О «просвещенности» российского дворянства к началу екатерининской эпохи (Василий Ключевский)
«В истории нашего просвещения был момент, когда… книга грозила вступить во вражду с просвещением. Этот момент был дурным перепутьем между двумя великими реформами, какие вынесло русское общество в прошлом веке, между петровскою реформой порядков и екатерининскою реформой умов.
…Приблизительно с половины царствования Елизаветы Петровны на ниву русского просвещения, все более очищавшуюся от засаженных Петром тощих цифирных и технических порослей, пал сначала редкими каплями освежительный дождь амурных песенок… А за песенками полился поток назидательно-пресных мещанских трагедий и сентиментальнео-пикантных романов, в изобилии изготовлявшихся на Западе.
Колючая литература научного знания сменилась произведениями сердца и воображения, щекотавшими элементарные инстинкты, которые не нуждаются ни в подготовке, ни в поощрении. … светские люди так живо почувствовали разницу между тою и другою средой, что наука и беллетристика .. в сознании этих людей стали непримиримыми врагами, и эти люди решили, что можно и должно вкушать сладкие плоды учения, отбрасывая его горький корень. …
Среди самого разлива этого чувственно-чувствительного чтения стало проникать в наше общество влияние просветительной философии.

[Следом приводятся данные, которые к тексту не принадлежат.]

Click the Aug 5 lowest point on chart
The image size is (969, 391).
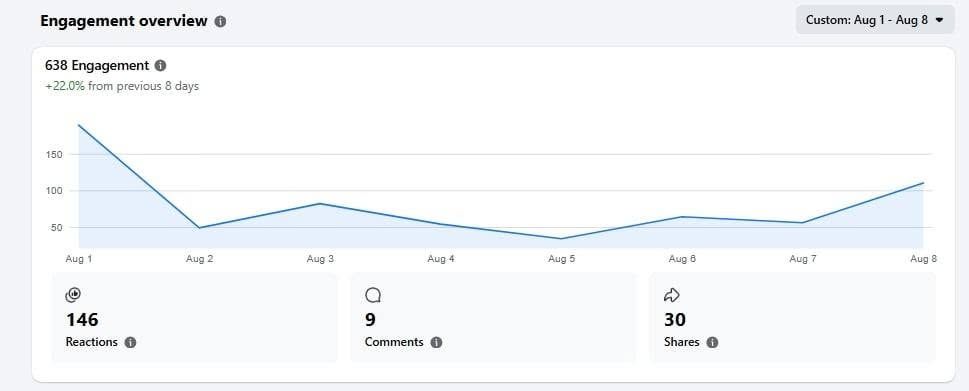coord(561,238)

Может быть, нигде в Европе эта философия так наглядно, как у нас, не выказалась обеими своими сторонами, лицевой и оборотной. …Популярную силу этой философии составляли не столько планы построения нового порядка, сколько критика существующего, приправленная насмешкой. Наша модно образованная публика особенно понятливо воспринимала это критическое направление просветительной философии, и не столько самую критику, сколько ее приправу.
Княжнин изобразил одного из этих выращенных новым духом времени и старыми нравами русских вольнодумцев, у которых протестующий философский смех перерождался в безразборчивое зубоскальство надо всем, а отрицание предрассудков — в забвение приличий, — словом, из свободы мысли выходило озорство почуявшего волю холопского темперамента.
…Потеряв своего бога, заурядный русский вольтерианец не просто уходил из его храма как человек, ставший в нем лишним, а, подобно взбунтовавшемуся дворовому, норовил перед уходом набуянить, все перебить, исковеркать и перепачкать.
Что еще прискорбнее, многими, если не большинством наших вольнодумцев, вольные мысли почерпались не прямо из источников — это все-таки задавало бы некоторую работу уму, — а хваталось ими с ветра, доходило до них отдаленными сплетнями из вторых-третьих рук… Многим русским вольтерианцам Вольтер был известен только по слухам как проповедник безбожия, а из трактатов Руссо до них дошло лишь то, что истинная мудрость — не знать никаких наук. …
Таким образом, открывалось неожиданное и печальное зрелище: новые идеи просветительной философии являлись оправданием и укреплением старого доморощенного невежества и нравственной косности. Обличительный вольтеровский смех помогал прикрыть застарелые русские язвы, не исцеляя их.
…Философский смех эмансипировал нашего вольтерианца от законов божеских и человеческих, … делал его недоступным ни для каких страхов, кроме полицейского, нечувствительным ни к каким угрызениям, кроме физических, — словом, этот смех становился для нашего вольнодумца тем же, чем была некогда для западного европейца папская индульгенция, снимавшая с человека всякий грех, всякую нравственную ответственность…
…Порошин рассказывает, как… к одному московскому дворянину нанялся француз учить его детей французскому языку; после оказалось, что этот француз был вовсе не француз, а чухонец [финн] и обучил он детей дворянина не французскому, а чухонскому [финскому] языку. Нечто подобное…случилось у нас и с французскою философией: многие наши вольтерианцы поступили с ней совсем по-чухонски, под фирмой ее идей выдавали свои собственные темниковские или судогдские измышления и недомыслия.
…Направление русских умов, таким образом воспринимавших просветительное влияние, становилось уже не усвоением европейской цивилизации, а болезненным расстройством национального смысла… Привозные лекарства только растравляли старые туземные недуги, и приходилось лечить не только от болезней, но и от самого лечения.
Один заезжий англичанин писал, что русское дворянство самое необразованное в Европе, что русскому правительству труднее будет цивилизовать своих дворян, чем крестьян».